-- START MATERIAL FOR THIS EXERCISE --

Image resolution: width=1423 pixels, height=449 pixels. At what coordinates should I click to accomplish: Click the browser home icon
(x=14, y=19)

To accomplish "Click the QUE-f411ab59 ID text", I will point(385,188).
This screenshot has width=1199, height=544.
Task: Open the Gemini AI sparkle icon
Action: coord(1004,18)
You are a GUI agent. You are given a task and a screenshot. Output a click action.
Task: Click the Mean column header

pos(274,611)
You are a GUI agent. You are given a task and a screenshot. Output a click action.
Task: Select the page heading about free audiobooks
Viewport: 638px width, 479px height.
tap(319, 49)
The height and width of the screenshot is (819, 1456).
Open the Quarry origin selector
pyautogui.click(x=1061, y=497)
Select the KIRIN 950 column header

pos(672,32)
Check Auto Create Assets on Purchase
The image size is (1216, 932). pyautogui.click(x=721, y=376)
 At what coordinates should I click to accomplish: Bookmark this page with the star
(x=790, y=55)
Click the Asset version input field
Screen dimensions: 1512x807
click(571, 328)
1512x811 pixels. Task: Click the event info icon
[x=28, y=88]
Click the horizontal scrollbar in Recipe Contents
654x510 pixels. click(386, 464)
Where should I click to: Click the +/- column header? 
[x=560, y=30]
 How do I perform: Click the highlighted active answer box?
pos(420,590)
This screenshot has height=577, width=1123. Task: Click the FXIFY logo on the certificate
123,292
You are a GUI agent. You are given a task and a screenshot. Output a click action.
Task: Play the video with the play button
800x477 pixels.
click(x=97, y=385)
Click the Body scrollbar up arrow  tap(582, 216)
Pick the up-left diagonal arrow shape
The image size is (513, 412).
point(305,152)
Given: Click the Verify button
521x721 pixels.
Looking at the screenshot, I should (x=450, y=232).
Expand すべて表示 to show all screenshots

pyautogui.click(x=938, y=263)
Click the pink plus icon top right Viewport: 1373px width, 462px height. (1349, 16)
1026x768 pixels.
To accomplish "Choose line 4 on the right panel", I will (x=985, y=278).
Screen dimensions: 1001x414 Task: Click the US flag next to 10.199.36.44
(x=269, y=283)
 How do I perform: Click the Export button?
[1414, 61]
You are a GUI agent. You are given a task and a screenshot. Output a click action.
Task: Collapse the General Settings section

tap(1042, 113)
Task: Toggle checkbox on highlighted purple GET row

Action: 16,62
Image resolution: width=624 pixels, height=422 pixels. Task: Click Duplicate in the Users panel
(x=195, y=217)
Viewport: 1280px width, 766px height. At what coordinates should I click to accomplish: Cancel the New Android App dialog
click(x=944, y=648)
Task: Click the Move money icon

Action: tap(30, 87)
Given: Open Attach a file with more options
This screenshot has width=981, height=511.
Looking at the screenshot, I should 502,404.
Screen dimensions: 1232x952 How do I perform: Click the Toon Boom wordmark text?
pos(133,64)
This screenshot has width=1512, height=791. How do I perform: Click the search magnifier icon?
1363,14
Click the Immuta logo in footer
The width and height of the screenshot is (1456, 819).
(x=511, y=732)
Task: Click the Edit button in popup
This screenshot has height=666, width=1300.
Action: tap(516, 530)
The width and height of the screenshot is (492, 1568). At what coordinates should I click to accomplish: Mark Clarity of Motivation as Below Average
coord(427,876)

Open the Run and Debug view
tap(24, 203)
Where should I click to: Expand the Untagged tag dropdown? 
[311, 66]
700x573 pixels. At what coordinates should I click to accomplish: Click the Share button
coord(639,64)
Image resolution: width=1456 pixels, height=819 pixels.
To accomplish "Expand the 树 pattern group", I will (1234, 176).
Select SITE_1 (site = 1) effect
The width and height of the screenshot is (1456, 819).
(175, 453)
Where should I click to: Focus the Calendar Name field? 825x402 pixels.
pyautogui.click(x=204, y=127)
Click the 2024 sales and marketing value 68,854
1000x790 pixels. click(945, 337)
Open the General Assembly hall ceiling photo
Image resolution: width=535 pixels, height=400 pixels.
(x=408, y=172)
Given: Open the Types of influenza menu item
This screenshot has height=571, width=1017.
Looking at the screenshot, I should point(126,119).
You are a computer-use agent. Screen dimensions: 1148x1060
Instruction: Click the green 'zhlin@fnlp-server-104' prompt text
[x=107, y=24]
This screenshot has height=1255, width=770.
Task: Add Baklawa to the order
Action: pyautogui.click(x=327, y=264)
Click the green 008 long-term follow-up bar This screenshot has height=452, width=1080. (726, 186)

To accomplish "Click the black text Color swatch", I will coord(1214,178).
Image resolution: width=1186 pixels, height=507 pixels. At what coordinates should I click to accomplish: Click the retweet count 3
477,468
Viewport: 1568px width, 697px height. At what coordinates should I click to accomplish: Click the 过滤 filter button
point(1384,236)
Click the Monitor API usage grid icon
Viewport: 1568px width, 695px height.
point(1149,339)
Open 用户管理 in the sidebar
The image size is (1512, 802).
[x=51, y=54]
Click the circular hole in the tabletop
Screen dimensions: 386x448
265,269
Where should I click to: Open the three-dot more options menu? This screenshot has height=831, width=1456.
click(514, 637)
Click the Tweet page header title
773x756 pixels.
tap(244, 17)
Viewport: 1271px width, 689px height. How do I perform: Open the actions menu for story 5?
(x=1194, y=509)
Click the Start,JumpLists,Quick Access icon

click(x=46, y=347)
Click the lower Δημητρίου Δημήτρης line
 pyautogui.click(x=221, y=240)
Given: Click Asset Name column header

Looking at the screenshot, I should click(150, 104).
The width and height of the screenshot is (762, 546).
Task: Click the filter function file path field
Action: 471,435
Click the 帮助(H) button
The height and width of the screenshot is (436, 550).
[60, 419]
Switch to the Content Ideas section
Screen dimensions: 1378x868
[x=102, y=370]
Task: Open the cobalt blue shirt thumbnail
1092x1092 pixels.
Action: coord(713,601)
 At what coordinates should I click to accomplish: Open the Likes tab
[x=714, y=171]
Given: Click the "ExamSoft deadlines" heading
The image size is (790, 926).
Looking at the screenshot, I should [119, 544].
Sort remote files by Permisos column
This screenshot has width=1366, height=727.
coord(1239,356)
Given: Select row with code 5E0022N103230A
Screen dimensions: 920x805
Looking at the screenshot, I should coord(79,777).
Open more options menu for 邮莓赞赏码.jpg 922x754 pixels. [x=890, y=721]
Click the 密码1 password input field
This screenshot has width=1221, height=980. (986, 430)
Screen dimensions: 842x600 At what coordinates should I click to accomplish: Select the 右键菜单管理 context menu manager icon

-- END MATERIAL FOR THIS EXERCISE --

Please reproduce all of the lines above word for word, keeping them in their original order.

* **ANSWER**
Image resolution: width=1423 pixels, height=449 pixels. At what coordinates should I click to accomplish: Click the browser home icon
(x=14, y=19)

To accomplish "Click the QUE-f411ab59 ID text", I will point(385,188).
This screenshot has width=1199, height=544.
Task: Open the Gemini AI sparkle icon
Action: coord(1004,18)
You are a GUI agent. You are given a task and a screenshot. Output a click action.
Task: Click the Mean column header

pos(274,611)
You are a GUI agent. You are given a task and a screenshot. Output a click action.
Task: Select the page heading about free audiobooks
Viewport: 638px width, 479px height.
tap(319, 49)
The height and width of the screenshot is (819, 1456).
Open the Quarry origin selector
pyautogui.click(x=1061, y=497)
Select the KIRIN 950 column header

pos(672,32)
Check Auto Create Assets on Purchase
The image size is (1216, 932). pyautogui.click(x=721, y=376)
 At what coordinates should I click to accomplish: Bookmark this page with the star
(x=790, y=55)
Click the Asset version input field
Screen dimensions: 1512x807
click(571, 328)
1512x811 pixels. Task: Click the event info icon
[x=28, y=88]
Click the horizontal scrollbar in Recipe Contents
654x510 pixels. click(386, 464)
Where should I click to: Click the +/- column header? 
[x=560, y=30]
 How do I perform: Click the highlighted active answer box?
pos(420,590)
This screenshot has height=577, width=1123. Task: Click the FXIFY logo on the certificate
123,292
You are a GUI agent. You are given a task and a screenshot. Output a click action.
Task: Play the video with the play button
800x477 pixels.
click(x=97, y=385)
Click the Body scrollbar up arrow  tap(582, 216)
Pick the up-left diagonal arrow shape
The image size is (513, 412).
point(305,152)
Given: Click the Verify button
521x721 pixels.
Looking at the screenshot, I should (x=450, y=232).
Expand すべて表示 to show all screenshots

pyautogui.click(x=938, y=263)
Click the pink plus icon top right Viewport: 1373px width, 462px height. (1349, 16)
1026x768 pixels.
To accomplish "Choose line 4 on the right panel", I will (x=985, y=278).
Screen dimensions: 1001x414 Task: Click the US flag next to 10.199.36.44
(x=269, y=283)
 How do I perform: Click the Export button?
[1414, 61]
You are a GUI agent. You are given a task and a screenshot. Output a click action.
Task: Collapse the General Settings section

tap(1042, 113)
Task: Toggle checkbox on highlighted purple GET row

Action: 16,62
Image resolution: width=624 pixels, height=422 pixels. Task: Click Duplicate in the Users panel
(x=195, y=217)
Viewport: 1280px width, 766px height. At what coordinates should I click to accomplish: Cancel the New Android App dialog
click(x=944, y=648)
Task: Click the Move money icon

Action: tap(30, 87)
Given: Open Attach a file with more options
This screenshot has width=981, height=511.
Looking at the screenshot, I should 502,404.
Screen dimensions: 1232x952 How do I perform: Click the Toon Boom wordmark text?
pos(133,64)
This screenshot has width=1512, height=791. How do I perform: Click the search magnifier icon?
1363,14
Click the Immuta logo in footer
The width and height of the screenshot is (1456, 819).
(x=511, y=732)
Task: Click the Edit button in popup
This screenshot has height=666, width=1300.
Action: tap(516, 530)
The width and height of the screenshot is (492, 1568). At what coordinates should I click to accomplish: Mark Clarity of Motivation as Below Average
coord(427,876)

Open the Run and Debug view
tap(24, 203)
Where should I click to: Expand the Untagged tag dropdown? 
[311, 66]
700x573 pixels. At what coordinates should I click to accomplish: Click the Share button
coord(639,64)
Image resolution: width=1456 pixels, height=819 pixels.
To accomplish "Expand the 树 pattern group", I will (1234, 176).
Select SITE_1 (site = 1) effect
The width and height of the screenshot is (1456, 819).
(175, 453)
Where should I click to: Focus the Calendar Name field? 825x402 pixels.
pyautogui.click(x=204, y=127)
Click the 2024 sales and marketing value 68,854
1000x790 pixels. click(945, 337)
Open the General Assembly hall ceiling photo
Image resolution: width=535 pixels, height=400 pixels.
(x=408, y=172)
Given: Open the Types of influenza menu item
This screenshot has height=571, width=1017.
Looking at the screenshot, I should point(126,119).
You are a computer-use agent. Screen dimensions: 1148x1060
Instruction: Click the green 'zhlin@fnlp-server-104' prompt text
[x=107, y=24]
This screenshot has height=1255, width=770.
Task: Add Baklawa to the order
Action: pyautogui.click(x=327, y=264)
Click the green 008 long-term follow-up bar This screenshot has height=452, width=1080. (726, 186)

To accomplish "Click the black text Color swatch", I will coord(1214,178).
Image resolution: width=1186 pixels, height=507 pixels. At what coordinates should I click to accomplish: Click the retweet count 3
477,468
Viewport: 1568px width, 697px height. At what coordinates should I click to accomplish: Click the 过滤 filter button
point(1384,236)
Click the Monitor API usage grid icon
Viewport: 1568px width, 695px height.
point(1149,339)
Open 用户管理 in the sidebar
The image size is (1512, 802).
[x=51, y=54]
Click the circular hole in the tabletop
Screen dimensions: 386x448
265,269
Where should I click to: Open the three-dot more options menu? This screenshot has height=831, width=1456.
click(514, 637)
Click the Tweet page header title
773x756 pixels.
tap(244, 17)
Viewport: 1271px width, 689px height. How do I perform: Open the actions menu for story 5?
(x=1194, y=509)
Click the Start,JumpLists,Quick Access icon

click(x=46, y=347)
Click the lower Δημητρίου Δημήτρης line
 pyautogui.click(x=221, y=240)
Given: Click Asset Name column header

Looking at the screenshot, I should click(150, 104).
The width and height of the screenshot is (762, 546).
Task: Click the filter function file path field
Action: 471,435
Click the 帮助(H) button
The height and width of the screenshot is (436, 550).
[60, 419]
Switch to the Content Ideas section
Screen dimensions: 1378x868
[x=102, y=370]
Task: Open the cobalt blue shirt thumbnail
1092x1092 pixels.
Action: coord(713,601)
 At what coordinates should I click to accomplish: Open the Likes tab
[x=714, y=171]
Given: Click the "ExamSoft deadlines" heading
The image size is (790, 926).
Looking at the screenshot, I should [119, 544].
Sort remote files by Permisos column
This screenshot has width=1366, height=727.
coord(1239,356)
Given: Select row with code 5E0022N103230A
Screen dimensions: 920x805
Looking at the screenshot, I should coord(79,777).
Open more options menu for 邮莓赞赏码.jpg 922x754 pixels. [x=890, y=721]
Click the 密码1 password input field
This screenshot has width=1221, height=980. (986, 430)
Screen dimensions: 842x600 At what coordinates should I click to accomplish: Select the 右键菜单管理 context menu manager icon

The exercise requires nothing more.